Micah Allen Minor of Wheeler, Hayley M. Chovan and Robert J. Fawcett of Boyceville, and Andrew M. Meyer were all arrested between January and February 2017 for a variety of charges relating to the case.

Minor, age 20, is charged with one count of burglary of a building or dwelling, a class F felony, and one count of receiving stolen property valued between $2,500 and $5,000, which is a class I felony. Chovan is charged with burglary of a building or dwelling. The 23-year-old is also charged with misdemeanor bail jumping, which is a class A misdemeanor.

Fawcett, age 22, was charged with receiving stolen property valued between $2,500 and $5,000, as was Meyer. The 24-year-old Meyer was also charged with one count of resisting or obstructing an officer, a class A misdemeanor.

Boyceville Police Chief Greg Lamkin said the break in the case came when a witness stepped forward, and that person’s testimony led to the subject who purchased the stolen equipment. Lamkin and officers from the Dunn County Sheriff’s Office were able to trace their way backwards from that person to the four suspects arrested.

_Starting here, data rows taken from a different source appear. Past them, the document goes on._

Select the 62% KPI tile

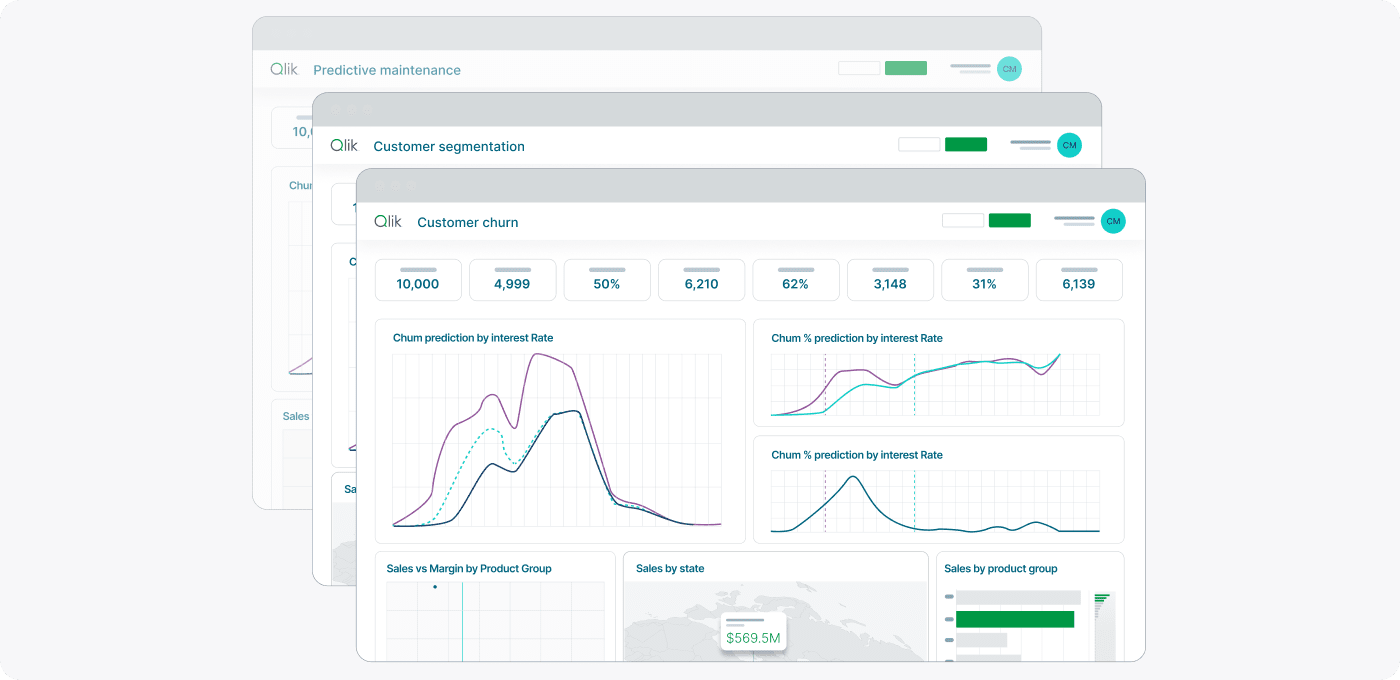click(795, 281)
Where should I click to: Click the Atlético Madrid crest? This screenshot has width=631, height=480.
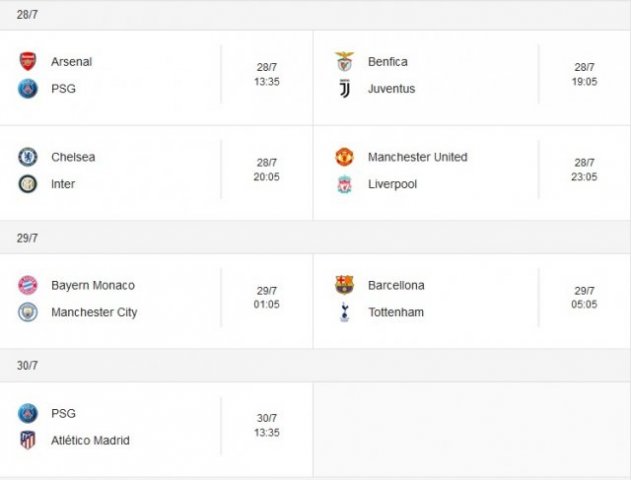[28, 440]
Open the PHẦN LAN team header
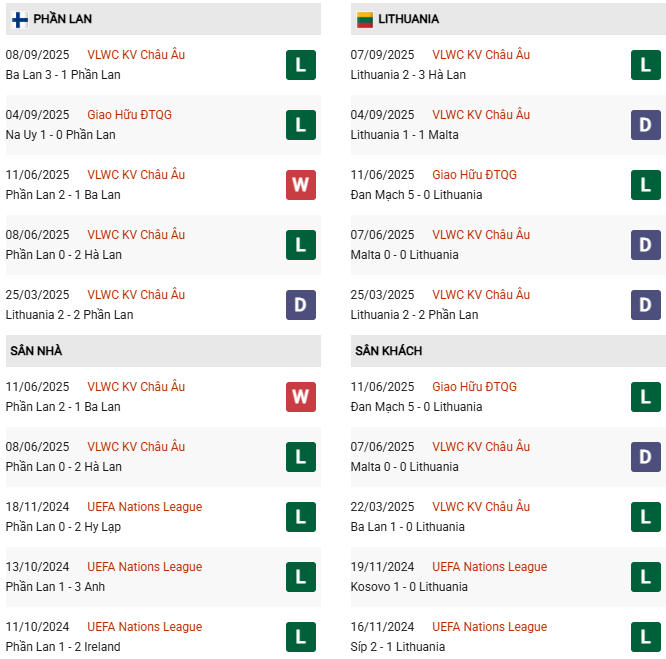 click(62, 19)
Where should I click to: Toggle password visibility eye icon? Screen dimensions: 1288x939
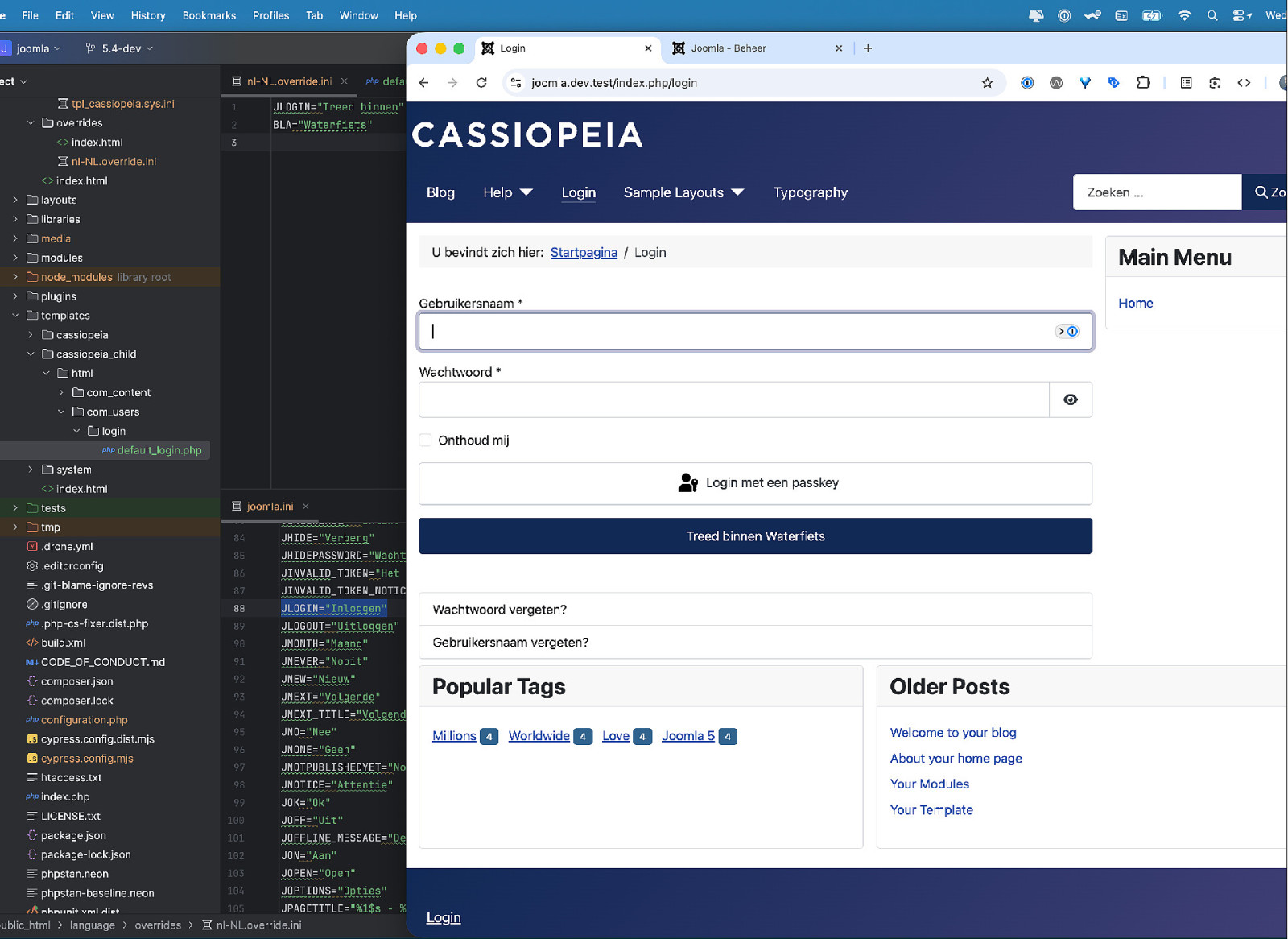1070,399
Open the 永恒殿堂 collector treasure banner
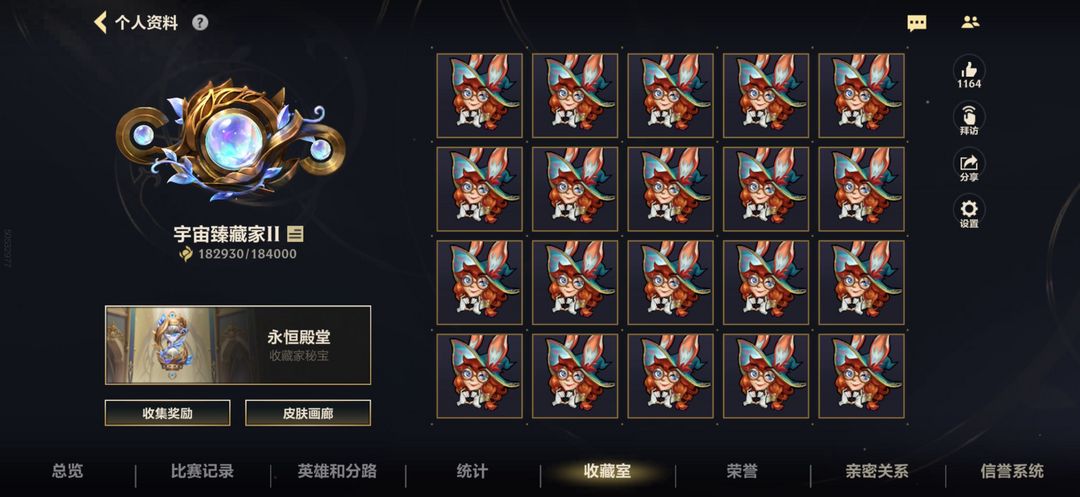Screen dimensions: 1080x497 [238, 345]
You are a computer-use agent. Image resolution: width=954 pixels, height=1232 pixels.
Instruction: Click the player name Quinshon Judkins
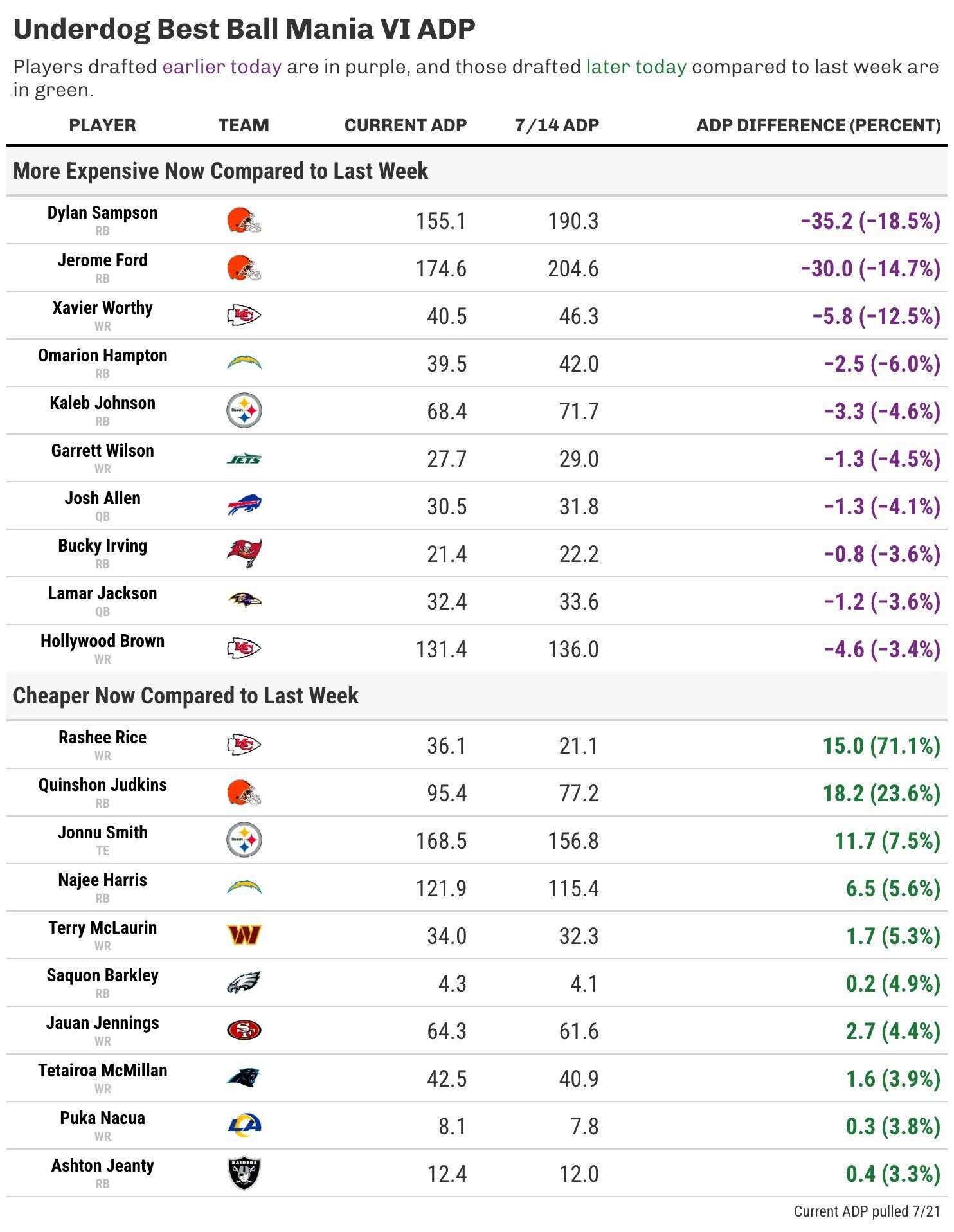click(103, 785)
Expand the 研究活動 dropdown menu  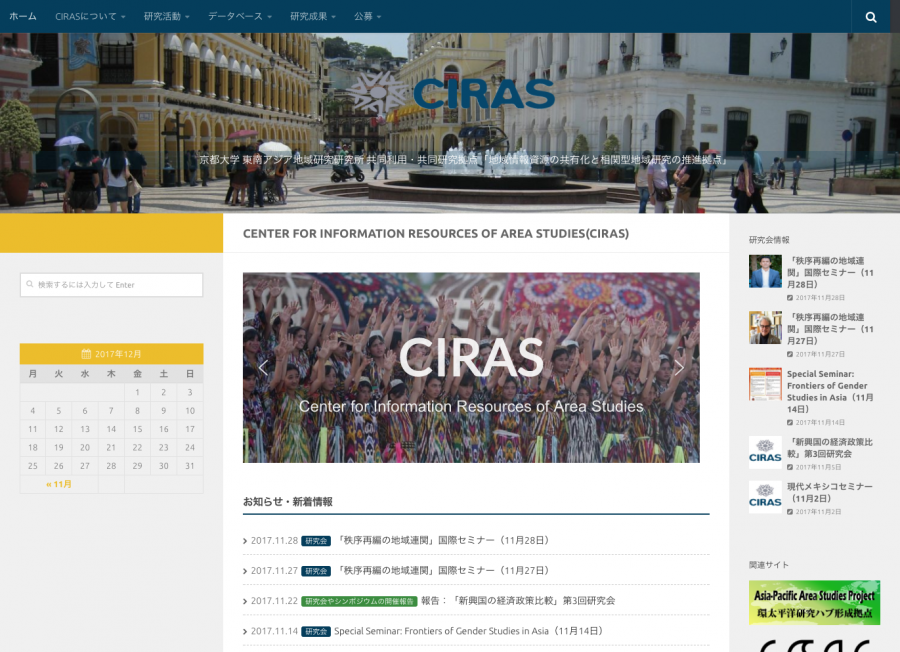click(x=167, y=17)
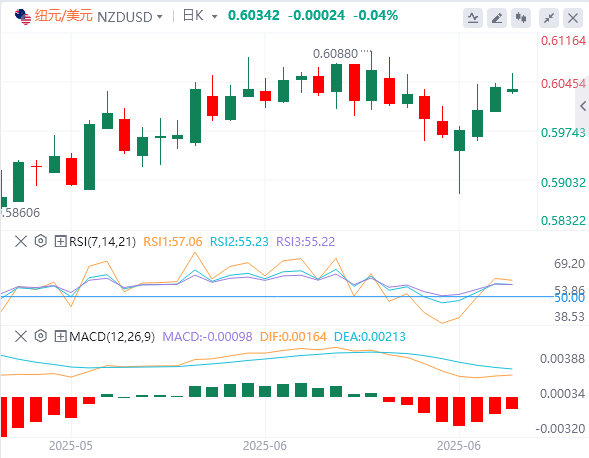The height and width of the screenshot is (458, 589).
Task: Open the candlestick chart style icon
Action: [x=521, y=18]
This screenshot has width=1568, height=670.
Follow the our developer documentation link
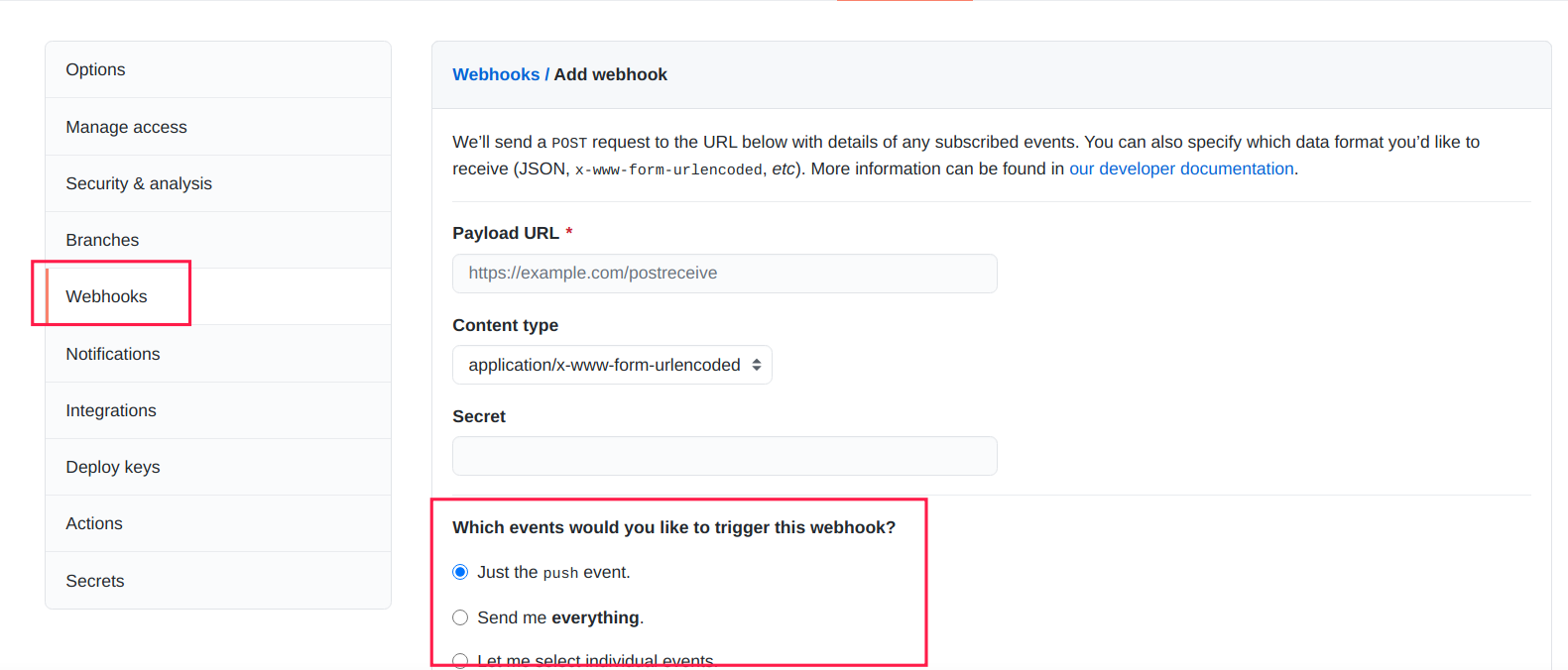point(1180,168)
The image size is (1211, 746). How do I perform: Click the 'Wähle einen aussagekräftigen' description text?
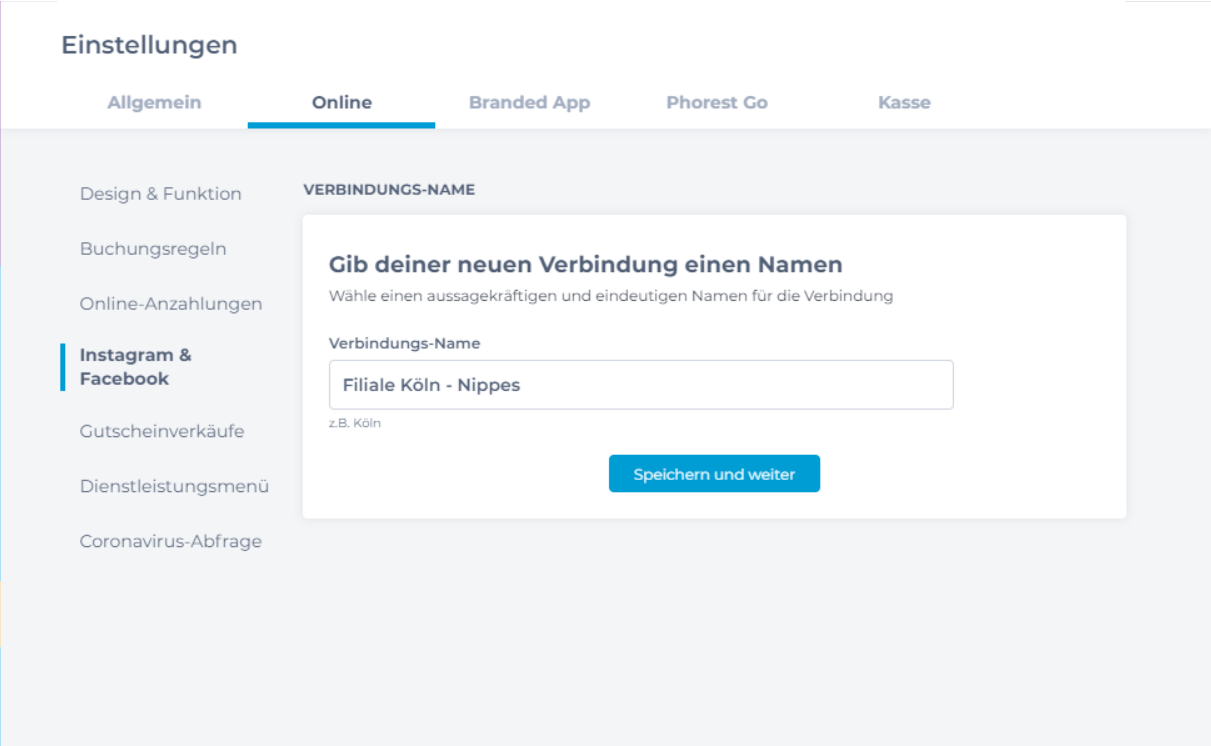[x=610, y=296]
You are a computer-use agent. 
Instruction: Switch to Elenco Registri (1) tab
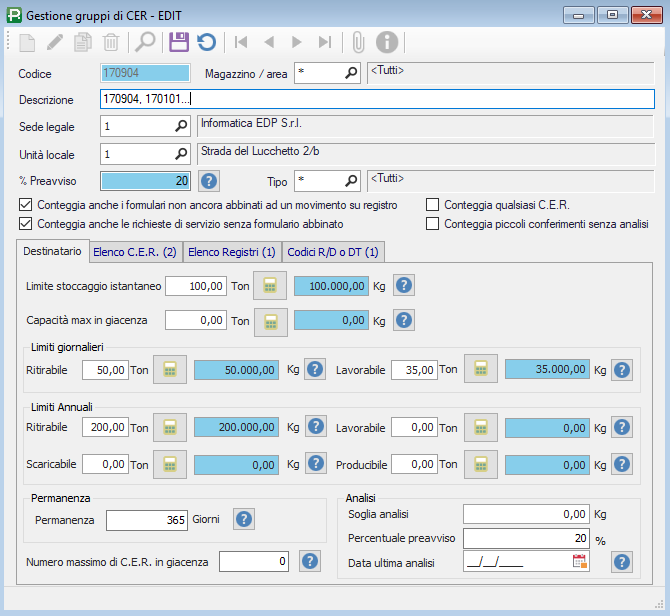pos(232,252)
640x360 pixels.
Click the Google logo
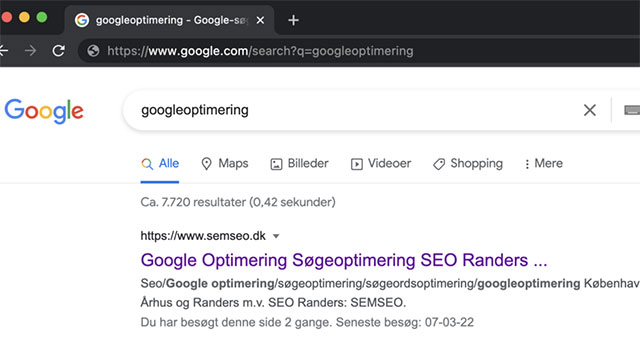coord(44,111)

“The initial report in July 2016 was that someone broke into the concession stand at the fire department’s tractor pull, and about $3,000 worth of speakers and sound equipment were stolen between early June and mid-July,” Lamkin explained. “There was a delay in reporting because no one was checking on the items on a regular basis.”

In criminal complaints filed by the office of the Dunn County District Attorney, Minor and Andy Helmueller, who has yet to be arrested, are alleged to have stolen several speakers and a sound control panel from the fire department’s concession stand at the Boyceville airport. Minor told Chief Lamkin during his interview that Helmueller kicked open the building’s locked door, and they both entered the stand to look around before heading back to Fawcett’s trailer, where they lived at the time.

Helmueller is alleged to have wanted to check for cameras in the area, so both he and Minor walked around the concession stand and surrounding area a second time to be certain they would not be recorded.

The criminal complaint indicates Minor contacted Chovan, and her sister Hope Chovan, to help him move the equipment to Fawcett’s home. When the sisters arrived, Helmueller allegedly told Minor to stay where he was while the trio went to retrieve the speakers and sound equipment. Minor estimated he waited 30 minutes before Hayley and Hope Chovan and Helmueller returned with the speakers.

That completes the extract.